A teen got onto his school bus after being shot on his way to school in Wilmington, Delaware, Monday morning, authorities said.
The incident played out along N Van Buren Street near 27th Street around 6:50 a.m., according to Wilmington police.
The Red Clay School District confirmed the boy is a ninth grader at John Dickinson High School on Milltown Road in Wilmington.
The boy and a group of other teens boarded their normal yellow bus and then the other children alerted the driver that the boy was shot, said Jay Brock, spokesman for bus company First Student. The driver called dispatch which then called police.
Police then came on the bus and took the boy off the bus, Brock said.
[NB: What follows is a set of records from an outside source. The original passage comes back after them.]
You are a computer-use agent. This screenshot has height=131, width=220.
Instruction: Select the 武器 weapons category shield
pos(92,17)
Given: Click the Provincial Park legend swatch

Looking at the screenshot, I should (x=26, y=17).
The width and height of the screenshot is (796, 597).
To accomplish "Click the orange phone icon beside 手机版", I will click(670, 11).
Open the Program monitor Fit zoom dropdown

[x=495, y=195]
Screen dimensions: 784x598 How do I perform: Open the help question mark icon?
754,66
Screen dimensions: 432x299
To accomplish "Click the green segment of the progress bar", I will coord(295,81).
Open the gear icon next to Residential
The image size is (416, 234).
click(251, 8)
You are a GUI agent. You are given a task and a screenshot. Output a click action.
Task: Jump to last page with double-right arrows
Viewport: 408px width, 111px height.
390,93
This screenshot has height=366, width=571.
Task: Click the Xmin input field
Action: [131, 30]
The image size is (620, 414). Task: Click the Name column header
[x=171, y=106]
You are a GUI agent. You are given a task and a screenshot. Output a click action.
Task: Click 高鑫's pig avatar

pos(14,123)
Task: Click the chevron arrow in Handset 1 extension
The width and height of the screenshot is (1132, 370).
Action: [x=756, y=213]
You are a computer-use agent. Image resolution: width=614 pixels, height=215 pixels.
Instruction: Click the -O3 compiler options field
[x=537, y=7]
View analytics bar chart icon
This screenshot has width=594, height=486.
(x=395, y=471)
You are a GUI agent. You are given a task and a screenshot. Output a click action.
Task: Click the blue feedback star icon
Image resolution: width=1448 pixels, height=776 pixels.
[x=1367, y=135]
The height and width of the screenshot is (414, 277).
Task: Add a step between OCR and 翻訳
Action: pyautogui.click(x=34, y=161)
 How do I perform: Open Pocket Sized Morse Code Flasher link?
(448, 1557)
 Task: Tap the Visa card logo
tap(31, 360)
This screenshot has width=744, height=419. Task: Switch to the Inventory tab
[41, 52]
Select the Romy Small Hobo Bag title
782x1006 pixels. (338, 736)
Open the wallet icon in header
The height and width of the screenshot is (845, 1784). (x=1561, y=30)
Medics rushed the boy to A.I. DuPont Children's Hospital where doctors treated him for gunshot wounds to his arm and abdomen, police said. The boy was listed in stable condition.
"He's very, very fortunate," said the teen's father, who did not want to be identified.
At least one bullet struck the windshield of a car parked nearby. It wasn't immediately clear how many shots were fired. James Harrison told NBC10 he heard the gunshots.
"We just heard gunfire, five rounds at least and then sort of people kind of hollering and running," Harrison said.
First Student said the bus driver followed all protocol and that no one else on the bus was injured.
"Couple of the other kids are kind of shaken up," said parent Royal Conquest. He said the shooting was difficult on parents as well.
No word yet on the circumstances surrounding the shooting. The teen's father said he didn't know of any conflicts his son had with anyone.
"Absolutely none," he said. "Just nothing to do. No direction, nothing to do."
The father also said he recently moved his son down to Wilmington from Philadelphia because he believed it would be safer.
"With just the flick of the switch anything can happen real, real fast," he said.
Police asked anyone with information to contact Det. A. Ford at 302-576-3606.
The school district planned on launching its "Corner-to-Corner" program where volunteers and paid staff keep an eye on bus stops. That program will be launched, with help from police, on Tuesday, said that district.